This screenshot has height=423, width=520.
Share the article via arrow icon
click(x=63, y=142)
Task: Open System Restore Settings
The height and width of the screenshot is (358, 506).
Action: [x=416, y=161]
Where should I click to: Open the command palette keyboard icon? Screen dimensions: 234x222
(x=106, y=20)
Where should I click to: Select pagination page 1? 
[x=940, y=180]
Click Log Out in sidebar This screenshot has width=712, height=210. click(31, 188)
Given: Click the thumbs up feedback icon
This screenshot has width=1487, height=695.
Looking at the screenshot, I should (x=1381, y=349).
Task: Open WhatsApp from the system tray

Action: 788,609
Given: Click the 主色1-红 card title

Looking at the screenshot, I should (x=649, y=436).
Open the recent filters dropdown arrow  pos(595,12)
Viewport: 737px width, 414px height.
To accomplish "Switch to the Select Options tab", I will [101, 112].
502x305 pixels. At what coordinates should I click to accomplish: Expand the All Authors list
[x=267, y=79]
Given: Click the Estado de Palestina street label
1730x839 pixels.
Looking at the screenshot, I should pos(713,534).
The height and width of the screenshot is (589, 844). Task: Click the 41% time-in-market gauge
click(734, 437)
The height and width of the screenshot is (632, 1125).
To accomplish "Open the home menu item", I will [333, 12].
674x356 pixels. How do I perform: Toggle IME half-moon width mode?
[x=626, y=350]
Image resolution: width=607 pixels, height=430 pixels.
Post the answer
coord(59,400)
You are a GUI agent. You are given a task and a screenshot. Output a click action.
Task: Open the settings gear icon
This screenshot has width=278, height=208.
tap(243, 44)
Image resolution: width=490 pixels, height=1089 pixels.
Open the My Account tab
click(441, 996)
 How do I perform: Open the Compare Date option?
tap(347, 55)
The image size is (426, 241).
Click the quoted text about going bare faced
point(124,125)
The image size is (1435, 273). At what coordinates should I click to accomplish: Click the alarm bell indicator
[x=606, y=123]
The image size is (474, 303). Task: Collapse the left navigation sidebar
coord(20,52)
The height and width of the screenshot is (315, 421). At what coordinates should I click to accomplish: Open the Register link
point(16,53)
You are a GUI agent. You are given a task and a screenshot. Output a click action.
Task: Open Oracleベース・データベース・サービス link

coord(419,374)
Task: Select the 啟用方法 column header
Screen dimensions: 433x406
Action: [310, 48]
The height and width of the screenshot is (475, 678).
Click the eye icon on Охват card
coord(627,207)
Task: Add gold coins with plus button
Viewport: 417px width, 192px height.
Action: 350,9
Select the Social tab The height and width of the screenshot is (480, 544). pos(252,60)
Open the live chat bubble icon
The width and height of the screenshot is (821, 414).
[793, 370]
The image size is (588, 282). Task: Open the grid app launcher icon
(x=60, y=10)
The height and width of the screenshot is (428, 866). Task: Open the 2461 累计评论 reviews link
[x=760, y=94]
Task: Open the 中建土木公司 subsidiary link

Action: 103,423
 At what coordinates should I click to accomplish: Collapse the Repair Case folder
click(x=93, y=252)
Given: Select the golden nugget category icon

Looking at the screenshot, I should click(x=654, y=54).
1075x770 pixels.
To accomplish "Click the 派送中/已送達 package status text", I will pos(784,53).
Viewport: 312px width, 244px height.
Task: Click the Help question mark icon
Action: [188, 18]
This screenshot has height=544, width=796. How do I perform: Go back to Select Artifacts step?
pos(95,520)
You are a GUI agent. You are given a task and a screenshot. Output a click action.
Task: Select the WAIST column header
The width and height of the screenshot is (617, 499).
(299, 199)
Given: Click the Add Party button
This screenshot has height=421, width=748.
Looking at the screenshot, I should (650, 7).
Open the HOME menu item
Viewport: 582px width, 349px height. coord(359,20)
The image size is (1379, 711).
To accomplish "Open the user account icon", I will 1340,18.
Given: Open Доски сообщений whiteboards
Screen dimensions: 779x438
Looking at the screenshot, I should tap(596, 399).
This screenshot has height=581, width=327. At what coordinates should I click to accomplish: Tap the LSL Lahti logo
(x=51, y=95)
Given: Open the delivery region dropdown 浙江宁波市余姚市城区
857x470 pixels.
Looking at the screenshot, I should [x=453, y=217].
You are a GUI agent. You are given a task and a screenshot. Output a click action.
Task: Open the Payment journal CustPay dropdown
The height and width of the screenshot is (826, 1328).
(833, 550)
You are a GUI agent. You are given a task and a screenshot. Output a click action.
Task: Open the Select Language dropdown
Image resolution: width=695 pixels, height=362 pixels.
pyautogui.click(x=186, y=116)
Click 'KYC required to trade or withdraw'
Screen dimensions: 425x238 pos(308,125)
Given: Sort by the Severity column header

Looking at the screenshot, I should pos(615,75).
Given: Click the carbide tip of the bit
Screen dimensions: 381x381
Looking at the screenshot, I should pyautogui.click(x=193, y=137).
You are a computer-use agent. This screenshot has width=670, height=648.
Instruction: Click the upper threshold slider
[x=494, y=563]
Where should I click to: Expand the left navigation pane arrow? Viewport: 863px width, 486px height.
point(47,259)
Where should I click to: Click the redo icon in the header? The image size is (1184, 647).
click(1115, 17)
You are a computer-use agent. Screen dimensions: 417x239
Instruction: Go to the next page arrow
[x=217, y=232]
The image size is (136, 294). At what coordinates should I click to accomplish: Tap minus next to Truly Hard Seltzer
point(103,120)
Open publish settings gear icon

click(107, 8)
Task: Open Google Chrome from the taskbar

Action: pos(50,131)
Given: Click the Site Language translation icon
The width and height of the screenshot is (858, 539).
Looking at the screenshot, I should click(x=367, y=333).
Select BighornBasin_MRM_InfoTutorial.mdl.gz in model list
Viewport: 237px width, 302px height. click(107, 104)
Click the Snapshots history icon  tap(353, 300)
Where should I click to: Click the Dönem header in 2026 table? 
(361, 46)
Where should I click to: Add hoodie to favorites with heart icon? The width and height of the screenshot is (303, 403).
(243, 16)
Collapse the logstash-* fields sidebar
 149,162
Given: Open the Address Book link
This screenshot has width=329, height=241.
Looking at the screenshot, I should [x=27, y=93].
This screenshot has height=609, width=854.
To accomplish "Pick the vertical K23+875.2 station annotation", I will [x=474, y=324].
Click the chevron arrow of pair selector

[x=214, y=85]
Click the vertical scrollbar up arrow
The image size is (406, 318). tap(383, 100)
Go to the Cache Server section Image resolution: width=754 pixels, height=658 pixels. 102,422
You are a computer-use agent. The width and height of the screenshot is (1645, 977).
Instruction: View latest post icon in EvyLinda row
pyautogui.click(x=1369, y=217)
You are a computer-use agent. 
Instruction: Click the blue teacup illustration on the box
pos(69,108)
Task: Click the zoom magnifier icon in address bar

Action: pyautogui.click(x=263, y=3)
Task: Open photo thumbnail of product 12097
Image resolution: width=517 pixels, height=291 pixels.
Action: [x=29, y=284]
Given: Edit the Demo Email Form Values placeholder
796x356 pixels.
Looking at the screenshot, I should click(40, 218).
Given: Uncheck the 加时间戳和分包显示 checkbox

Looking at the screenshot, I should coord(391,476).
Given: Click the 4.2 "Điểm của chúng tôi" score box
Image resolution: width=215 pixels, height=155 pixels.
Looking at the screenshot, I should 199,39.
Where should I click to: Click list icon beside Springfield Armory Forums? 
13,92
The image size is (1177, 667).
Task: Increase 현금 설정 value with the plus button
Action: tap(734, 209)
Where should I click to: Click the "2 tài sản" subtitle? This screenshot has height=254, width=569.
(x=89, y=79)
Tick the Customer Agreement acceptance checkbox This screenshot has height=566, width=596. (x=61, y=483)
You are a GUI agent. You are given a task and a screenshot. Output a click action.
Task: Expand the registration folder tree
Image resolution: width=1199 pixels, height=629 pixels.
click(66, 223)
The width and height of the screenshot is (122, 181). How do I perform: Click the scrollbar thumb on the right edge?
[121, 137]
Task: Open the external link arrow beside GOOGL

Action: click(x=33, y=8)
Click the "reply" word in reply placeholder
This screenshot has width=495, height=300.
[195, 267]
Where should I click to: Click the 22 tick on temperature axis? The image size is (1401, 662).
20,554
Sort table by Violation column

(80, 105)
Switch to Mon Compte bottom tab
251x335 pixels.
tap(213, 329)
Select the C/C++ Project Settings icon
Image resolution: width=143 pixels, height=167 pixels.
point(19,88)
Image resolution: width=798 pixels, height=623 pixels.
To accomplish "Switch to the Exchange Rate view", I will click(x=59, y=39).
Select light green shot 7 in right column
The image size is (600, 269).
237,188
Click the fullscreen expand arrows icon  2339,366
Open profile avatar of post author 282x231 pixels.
# # # # # # #
* [What the task requires]: The answer must be every line from the records above that contains "placeholder".

* [Exercise result]:
Given: Edit the Demo Email Form Values placeholder
Click the "reply" word in reply placeholder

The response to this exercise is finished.